Почему Солон? Чем я похож на Солона и кто такой Солон? Вероятно, из истории Древней Греции, но чем он знаменит? Не помню, как мысль моя потухла и я уснул. Наутро своего узелка под головой я уже не обнаружил.

Глава десятая

Вы все – шуты у времени и страха.

Байрон



В лагерной бане

Все сибирские бани рассчитаны на помывку большой массы людей, следовавших по этой транспортной магистрали: военных и заключенных, а также постоянно проживающих в многочисленных зонах. Все они построены по конвейерному типу в том смысле, что в них по две двери: входная и выходная, как в кинотеатрах. Находящиеся в мыльной не могли знать, кто ждет своей очереди за ее дверями и кто мылся перед ними. Обратное движение запрещалось, по крайней мере для зэков. Такая же система помывки существовала и в бане на станции Амазар, куда нас партиями водили на третий день.

В просторном предбаннике, где мы поспешно раздевались, нам вручили специальные крючки-барашки или стальные кольца. Этими приспособлениями скреплялась вся верхняя одежда и месяцами несменяемое белье, чтобы затем весь комплект – уже в который раз?! – повесить для прожарки в дезинфекционную камеру.

Раздетые, с обувью в руках (в дезкамере она могла прийти в негодность), мы становились в очередь к лагерным цирюльникам для бритья и стрижки. Кроме штатных, бесконвойных брадобреев здесь старались и добровольцы, умевшие владеть машинкой и бритвой. Спешка была поистине пожарной: на всю санобработку группы в сотню человек давалось не более часа, в течение которого надо было многое успеть под заученные грубые окрики надзирателей и охраны:

– Давай, давай, чухайся!

– Шевелись, не на свадьбу приехали!

– Чешись, поворачивайся!

Кое-как обритые и остриженные, прихватив с собой обувь и не сданные в дезинфекцию майку, платок или тряпицу, заменявшие мочалку, мы дефилировали в мыльную. Дежурный надзиратель в дверях вновь пересчитывал входящих, а стоявший рядом с ним банщик совал ломтик хозяйственного мыла величиной менее спичечной коробки, предупреждая:

– Не очень полощитесь, горячей воды полагается не больше одной шайки!

– А чем же окатиться?

– Окатишься и холодной!

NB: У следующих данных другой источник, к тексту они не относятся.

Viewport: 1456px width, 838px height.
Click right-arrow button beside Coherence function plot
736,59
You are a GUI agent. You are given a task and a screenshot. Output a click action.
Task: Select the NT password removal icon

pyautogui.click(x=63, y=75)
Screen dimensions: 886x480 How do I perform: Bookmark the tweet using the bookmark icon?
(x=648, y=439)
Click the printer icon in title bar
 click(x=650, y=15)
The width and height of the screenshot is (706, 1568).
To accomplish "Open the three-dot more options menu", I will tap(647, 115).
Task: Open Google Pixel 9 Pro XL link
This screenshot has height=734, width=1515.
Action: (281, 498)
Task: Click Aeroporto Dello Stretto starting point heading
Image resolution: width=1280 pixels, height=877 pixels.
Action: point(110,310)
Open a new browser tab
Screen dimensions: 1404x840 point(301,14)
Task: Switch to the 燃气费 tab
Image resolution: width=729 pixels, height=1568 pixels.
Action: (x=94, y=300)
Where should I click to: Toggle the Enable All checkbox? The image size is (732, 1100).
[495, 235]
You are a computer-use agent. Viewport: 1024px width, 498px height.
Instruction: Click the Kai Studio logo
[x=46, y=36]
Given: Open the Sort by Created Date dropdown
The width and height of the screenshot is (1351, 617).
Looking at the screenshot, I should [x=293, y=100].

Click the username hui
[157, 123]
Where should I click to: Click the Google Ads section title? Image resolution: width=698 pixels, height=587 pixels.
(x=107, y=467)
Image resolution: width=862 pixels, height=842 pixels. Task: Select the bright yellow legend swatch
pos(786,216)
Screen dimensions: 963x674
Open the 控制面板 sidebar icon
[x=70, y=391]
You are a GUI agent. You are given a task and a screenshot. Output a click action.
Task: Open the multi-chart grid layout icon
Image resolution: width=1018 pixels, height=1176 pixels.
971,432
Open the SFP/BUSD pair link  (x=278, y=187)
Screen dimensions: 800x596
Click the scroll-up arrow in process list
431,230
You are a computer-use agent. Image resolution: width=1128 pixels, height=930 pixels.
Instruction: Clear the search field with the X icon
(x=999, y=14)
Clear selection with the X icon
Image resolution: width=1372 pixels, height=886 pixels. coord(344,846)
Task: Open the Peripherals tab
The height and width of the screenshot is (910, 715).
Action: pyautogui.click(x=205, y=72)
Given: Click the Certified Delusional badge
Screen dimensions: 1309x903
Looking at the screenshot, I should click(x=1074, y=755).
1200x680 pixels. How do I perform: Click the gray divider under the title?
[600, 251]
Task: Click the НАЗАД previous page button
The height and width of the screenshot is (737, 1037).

И побыстрее! Жаркая парная, свободно вмещавшая всех охотников, была поистине раем. Она обдавала нас еще в дверях не только густым, обжигающим паром, но и поистине непередаваемыми чувствами домашности и свободы. С каким наслаждением, азартом и улюлюканьем, позабыв обо всем, хлестались мы на жгучем пару мокрой тряпкой или носовым платком (которые тут же и подстирывались, а то и просто ладонями, заменявшими веник.

– Эй, кто там внизу, добавь парку!

– Не вижу, куда подкидывать-то!

– Деревня! Здесь тебе не каменка, а цивилизация: вентиль поотверни, вентиль, дура!

– Ух и печет, братцы, как дома!

– Припекает, как на допросе!

– Аж уши дымят, як у порося!

– Ух, мамочки, умираю с того пару!

– Спасибо родному товарищу Сталину!

– Хай ему грец!

– И товарищу Ежову со соратниками!

– Ой, люди, горю с жару!

– Чтоб им всем повылазило!

– Лечу на посадку, дайте, братцы, выползти!

Раскрасневшиеся, разъяренные парильщики ползком спускались с полок, наполняли шайки ледяной водой, благо она не нормировалась, покачиваясь, выливали себе на голову и снова, хоть на минуту, лезли на жаркий полок, стремясь продлить наслаждение. Кусочек мыла быстро таял, будто его и не было, и въевшуюся в тело грязь и копоть от буржуйки выводить приходилось одним паром.

Несказанное парное наслаждение длилось недолго. Из общей мыльной все настойчивее слышались призывные крики:

– Выходи одеваться! Вам тут не курортные ванны!

– Спешим, как раки! – раздавалось из густого пара.

– Выходи в одевальню!

Встряхиваясь, тяжело дыша распаренной грудью, неохотно – и опять по счету! – выходим, не забыв при этом и свою изрядно подмоченную обувь, с которой во время мытья надо было не спускать глаз.

– Получай одежду! – бойко причит полуголый, запачканный, похожий на черта арестант, обслуживающий дезкамеру, вторые двери которой были в одевальню.

Каким-то длинным крюком на шесте, чтоб не обжечься в пекле камеры, он снимает с вешалок наши тюки с одеждой и бросает тут же нам под ноги. Из раскаленной камеры и от всей одежды ударяет в нос жарким, дурным, кислым запахом застарелого пота. Белье настолько прожарилось за многократное пребывание в камерах тюрем и сибирских бань, что побурело и того гляди расползется при одевании на мокрое тело.

В сваленной груде ищем свои увязанные "комплекты", задыхаемся и обжигаем руки и тело о пуговицы, крючки и петли, нещадно ругаемся, браня всех и вся. Разыскав в огромном ворохе чужих вещей свой тюк, торопимся поскорее развязать все свои хитроумные узлы, чтобы поскорее одеться да еще успеть, если получится, кое-что продать или обменять.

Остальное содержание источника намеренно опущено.